(Records from a data source)
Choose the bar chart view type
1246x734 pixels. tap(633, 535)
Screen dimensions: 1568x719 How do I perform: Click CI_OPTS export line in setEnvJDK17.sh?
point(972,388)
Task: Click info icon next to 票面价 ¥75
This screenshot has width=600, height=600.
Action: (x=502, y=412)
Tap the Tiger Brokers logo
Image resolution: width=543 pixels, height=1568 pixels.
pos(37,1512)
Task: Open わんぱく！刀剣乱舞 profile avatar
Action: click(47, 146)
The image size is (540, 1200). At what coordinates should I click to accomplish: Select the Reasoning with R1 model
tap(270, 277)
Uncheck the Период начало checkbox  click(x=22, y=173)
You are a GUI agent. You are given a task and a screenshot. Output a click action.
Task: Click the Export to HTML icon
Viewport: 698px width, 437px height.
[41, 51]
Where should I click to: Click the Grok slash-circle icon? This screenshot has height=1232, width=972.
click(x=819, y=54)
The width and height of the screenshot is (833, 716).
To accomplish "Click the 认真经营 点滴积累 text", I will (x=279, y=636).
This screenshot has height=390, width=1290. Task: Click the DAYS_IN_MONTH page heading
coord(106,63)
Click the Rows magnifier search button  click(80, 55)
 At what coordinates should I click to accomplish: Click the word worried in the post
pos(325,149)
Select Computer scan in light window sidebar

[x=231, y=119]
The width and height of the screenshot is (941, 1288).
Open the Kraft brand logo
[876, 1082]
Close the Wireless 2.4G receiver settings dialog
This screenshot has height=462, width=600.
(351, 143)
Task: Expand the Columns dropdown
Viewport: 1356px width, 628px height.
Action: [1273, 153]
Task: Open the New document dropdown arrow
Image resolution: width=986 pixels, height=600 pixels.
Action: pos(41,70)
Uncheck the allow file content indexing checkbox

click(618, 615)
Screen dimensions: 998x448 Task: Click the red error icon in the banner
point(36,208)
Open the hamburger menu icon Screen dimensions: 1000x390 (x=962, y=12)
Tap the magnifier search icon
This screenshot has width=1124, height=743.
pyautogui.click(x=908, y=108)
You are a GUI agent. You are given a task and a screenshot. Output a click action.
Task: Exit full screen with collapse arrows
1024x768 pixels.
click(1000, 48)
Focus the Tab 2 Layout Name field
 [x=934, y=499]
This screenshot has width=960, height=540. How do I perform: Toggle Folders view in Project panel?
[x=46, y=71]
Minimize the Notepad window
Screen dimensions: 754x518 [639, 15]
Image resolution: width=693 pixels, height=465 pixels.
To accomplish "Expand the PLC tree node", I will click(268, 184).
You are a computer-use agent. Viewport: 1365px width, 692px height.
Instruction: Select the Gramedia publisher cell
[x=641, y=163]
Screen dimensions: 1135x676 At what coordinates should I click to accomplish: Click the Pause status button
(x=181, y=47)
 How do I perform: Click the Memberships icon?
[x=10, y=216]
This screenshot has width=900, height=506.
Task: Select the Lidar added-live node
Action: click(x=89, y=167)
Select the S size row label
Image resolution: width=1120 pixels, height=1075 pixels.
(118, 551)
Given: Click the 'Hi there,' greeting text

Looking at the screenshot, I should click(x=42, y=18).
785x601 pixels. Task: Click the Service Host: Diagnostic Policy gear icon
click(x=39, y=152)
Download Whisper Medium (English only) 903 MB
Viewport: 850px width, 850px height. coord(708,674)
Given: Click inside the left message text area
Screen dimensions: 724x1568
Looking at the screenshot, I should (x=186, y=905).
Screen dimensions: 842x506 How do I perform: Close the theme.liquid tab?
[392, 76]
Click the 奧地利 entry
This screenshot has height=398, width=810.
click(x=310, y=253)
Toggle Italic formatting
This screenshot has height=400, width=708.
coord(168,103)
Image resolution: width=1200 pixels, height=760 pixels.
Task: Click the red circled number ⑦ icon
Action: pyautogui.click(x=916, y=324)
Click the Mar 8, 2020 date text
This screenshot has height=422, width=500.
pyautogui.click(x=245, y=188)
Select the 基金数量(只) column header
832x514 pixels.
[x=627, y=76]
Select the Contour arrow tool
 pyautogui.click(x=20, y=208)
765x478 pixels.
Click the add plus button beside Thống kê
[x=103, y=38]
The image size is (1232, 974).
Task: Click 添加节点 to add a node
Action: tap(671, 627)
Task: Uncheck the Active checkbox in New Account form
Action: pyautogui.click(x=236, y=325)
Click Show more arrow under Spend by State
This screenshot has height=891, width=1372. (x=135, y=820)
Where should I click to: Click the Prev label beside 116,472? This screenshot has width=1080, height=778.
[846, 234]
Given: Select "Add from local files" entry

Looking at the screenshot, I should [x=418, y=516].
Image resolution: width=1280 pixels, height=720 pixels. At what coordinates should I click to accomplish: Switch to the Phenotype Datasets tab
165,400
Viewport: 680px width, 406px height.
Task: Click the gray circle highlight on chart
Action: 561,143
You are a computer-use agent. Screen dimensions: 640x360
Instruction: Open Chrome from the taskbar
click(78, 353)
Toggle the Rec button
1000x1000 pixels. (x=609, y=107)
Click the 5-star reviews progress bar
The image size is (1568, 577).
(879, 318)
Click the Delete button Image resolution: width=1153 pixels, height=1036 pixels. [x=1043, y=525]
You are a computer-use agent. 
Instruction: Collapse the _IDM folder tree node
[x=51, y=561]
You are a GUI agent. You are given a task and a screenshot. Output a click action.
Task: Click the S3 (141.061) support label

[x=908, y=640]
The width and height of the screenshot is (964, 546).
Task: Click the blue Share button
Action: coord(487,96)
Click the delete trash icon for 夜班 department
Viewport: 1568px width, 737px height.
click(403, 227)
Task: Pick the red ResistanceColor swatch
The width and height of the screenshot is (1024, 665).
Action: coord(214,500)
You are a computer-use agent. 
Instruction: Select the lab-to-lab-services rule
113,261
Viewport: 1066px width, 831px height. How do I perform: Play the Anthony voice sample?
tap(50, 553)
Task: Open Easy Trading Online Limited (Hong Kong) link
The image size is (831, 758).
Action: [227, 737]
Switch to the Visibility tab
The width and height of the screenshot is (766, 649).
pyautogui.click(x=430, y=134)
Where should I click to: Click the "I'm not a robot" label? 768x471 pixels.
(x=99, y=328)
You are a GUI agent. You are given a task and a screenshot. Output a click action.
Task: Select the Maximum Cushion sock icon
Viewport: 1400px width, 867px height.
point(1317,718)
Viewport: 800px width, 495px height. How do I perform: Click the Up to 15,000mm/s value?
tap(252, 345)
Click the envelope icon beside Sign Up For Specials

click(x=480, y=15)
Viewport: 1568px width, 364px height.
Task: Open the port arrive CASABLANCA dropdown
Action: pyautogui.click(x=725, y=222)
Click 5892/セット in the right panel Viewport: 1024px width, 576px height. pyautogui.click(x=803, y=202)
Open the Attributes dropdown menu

YOUR OBJECTIVE:
Retrieve each line from the records above where the word "Expand" occurs.

WRITTEN RESPONSE:
Task: Expand the Columns dropdown
To accomplish "Expand the PLC tree node", I will click(268, 184).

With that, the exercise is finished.